11.3 Severance. If any provision or part-provision of the Contract is or becomes invalid, illegal or unenforceable, it shall be deemed modified to the minimum extent necessary to make it valid, legal and enforceable. If such modification is not possible, the relevant provision or part-provision shall be deemed deleted. Any modification to or deletion of a provision or part-provision under this clause shall not affect the validity and enforceability of the rest of the Contract.
11.4 Waiver. A waiver of any right under the Contract or law is only effective if it is in writing and shall not be deemed to be a waiver of any subsequent breach or default. No failure or delay by a party in exercising any right or remedy under the Contract or by law shall constitute a waiver of that or any other right or remedy, nor prevent or restrict its further exercise of that or any other right or remedy.
11.5 No partnership or agency. Nothing in the Contract is intended to, or shall be deemed to, establish any partnership or joint venture between any of the parties, nor constitute either party the agent of another party for any purpose. Neither party shall have authority to act as agent for, or to bind, the other party in any way.
11.6 Third parties. A person who is not a party to the Contract shall not have any rights to enforce its terms.

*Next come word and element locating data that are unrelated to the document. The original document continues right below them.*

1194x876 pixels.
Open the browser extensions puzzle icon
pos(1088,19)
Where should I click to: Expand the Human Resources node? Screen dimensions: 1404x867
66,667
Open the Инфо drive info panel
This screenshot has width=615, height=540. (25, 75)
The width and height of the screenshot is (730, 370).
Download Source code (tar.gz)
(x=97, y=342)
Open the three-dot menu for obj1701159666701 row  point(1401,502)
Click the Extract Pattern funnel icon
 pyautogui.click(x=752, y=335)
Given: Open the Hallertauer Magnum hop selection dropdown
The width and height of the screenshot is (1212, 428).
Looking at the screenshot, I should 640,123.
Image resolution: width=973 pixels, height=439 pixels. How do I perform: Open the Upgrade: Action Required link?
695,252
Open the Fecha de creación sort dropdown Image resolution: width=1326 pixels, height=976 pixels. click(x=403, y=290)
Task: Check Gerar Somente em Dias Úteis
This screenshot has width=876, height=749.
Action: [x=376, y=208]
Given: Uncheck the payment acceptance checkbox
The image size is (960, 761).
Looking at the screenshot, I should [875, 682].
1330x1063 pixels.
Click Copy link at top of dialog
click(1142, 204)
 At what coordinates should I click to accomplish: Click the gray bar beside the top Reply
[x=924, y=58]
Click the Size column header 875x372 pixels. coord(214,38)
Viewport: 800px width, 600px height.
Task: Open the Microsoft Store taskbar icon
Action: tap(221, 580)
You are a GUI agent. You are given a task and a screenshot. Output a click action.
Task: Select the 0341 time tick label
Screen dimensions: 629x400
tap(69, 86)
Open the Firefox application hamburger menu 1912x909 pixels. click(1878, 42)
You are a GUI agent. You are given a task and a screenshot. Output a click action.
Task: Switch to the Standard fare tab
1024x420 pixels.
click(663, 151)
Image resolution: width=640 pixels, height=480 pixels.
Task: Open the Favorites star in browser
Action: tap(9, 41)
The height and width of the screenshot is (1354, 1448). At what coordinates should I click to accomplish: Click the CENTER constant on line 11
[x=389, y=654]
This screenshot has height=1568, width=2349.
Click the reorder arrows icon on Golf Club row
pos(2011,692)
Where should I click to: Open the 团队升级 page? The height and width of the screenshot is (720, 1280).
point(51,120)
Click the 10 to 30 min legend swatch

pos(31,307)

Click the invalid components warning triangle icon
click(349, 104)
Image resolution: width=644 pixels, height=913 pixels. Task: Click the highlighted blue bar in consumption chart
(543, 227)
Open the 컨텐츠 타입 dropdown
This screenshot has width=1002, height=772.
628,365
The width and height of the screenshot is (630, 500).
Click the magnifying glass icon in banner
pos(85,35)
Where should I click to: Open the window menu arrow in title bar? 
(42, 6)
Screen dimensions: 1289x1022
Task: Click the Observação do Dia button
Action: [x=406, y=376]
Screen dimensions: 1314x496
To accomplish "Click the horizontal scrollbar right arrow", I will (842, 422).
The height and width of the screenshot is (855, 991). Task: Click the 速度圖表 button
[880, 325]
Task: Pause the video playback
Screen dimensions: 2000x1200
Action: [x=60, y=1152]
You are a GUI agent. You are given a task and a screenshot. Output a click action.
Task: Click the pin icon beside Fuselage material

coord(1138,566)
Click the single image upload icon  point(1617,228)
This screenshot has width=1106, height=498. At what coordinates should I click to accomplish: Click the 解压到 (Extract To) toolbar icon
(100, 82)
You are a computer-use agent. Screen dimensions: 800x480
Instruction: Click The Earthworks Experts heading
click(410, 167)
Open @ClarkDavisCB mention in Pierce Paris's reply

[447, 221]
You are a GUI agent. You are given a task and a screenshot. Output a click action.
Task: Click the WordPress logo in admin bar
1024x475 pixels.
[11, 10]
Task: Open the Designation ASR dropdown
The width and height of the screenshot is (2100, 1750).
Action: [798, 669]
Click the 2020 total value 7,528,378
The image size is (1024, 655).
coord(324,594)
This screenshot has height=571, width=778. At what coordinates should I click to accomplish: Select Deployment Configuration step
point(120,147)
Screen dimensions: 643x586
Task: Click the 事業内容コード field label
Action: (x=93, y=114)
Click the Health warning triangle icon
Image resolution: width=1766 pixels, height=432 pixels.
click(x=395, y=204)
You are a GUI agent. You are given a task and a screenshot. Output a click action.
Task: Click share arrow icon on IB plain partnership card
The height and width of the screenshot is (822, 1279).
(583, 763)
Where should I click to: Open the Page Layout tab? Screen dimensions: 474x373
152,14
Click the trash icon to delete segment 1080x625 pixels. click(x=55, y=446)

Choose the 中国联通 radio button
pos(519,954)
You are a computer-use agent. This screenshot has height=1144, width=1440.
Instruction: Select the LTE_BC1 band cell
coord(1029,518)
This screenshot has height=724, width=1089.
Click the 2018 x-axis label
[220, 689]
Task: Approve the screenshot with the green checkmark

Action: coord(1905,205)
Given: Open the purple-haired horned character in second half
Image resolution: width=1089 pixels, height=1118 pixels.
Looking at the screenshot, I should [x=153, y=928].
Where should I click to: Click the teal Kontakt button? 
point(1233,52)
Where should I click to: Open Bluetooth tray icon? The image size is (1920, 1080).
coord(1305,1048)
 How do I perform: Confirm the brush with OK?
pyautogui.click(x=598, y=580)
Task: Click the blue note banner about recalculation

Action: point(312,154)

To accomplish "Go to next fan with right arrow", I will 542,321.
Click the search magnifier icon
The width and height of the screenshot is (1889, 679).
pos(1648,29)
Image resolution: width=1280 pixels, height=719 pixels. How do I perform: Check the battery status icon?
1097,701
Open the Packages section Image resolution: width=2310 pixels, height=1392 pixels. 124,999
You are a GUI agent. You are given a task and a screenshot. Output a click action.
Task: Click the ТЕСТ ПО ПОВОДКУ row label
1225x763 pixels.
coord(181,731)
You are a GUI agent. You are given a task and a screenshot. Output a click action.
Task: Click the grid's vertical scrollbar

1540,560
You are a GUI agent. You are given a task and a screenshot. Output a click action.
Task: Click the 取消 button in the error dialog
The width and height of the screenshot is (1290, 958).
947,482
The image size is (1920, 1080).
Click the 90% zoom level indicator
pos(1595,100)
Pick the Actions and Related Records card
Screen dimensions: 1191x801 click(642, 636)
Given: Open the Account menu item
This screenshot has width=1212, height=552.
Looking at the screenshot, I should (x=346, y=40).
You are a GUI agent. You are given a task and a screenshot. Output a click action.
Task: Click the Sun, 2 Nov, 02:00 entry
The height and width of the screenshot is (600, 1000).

11.7 Variation. Except as set out in these Conditions, no variation of the Contract shall be effective unless it is agreed in writing and signed by the Supplier.
11.8 Governing law. This Contract and any dispute or claim arising out of or in connection with it or its subject matter or formation (including non-contractual disputes or claims) shall be governed by and construed in accordance with the law of England and Wales.
11.9 Jurisdiction. Each party irrevocably agrees that the courts of England and Wales shall have exclusive jurisdiction to settle any dispute or claim arising out of or in connection with this Contract or its subject matter or formation (including non-contractual disputes or claims).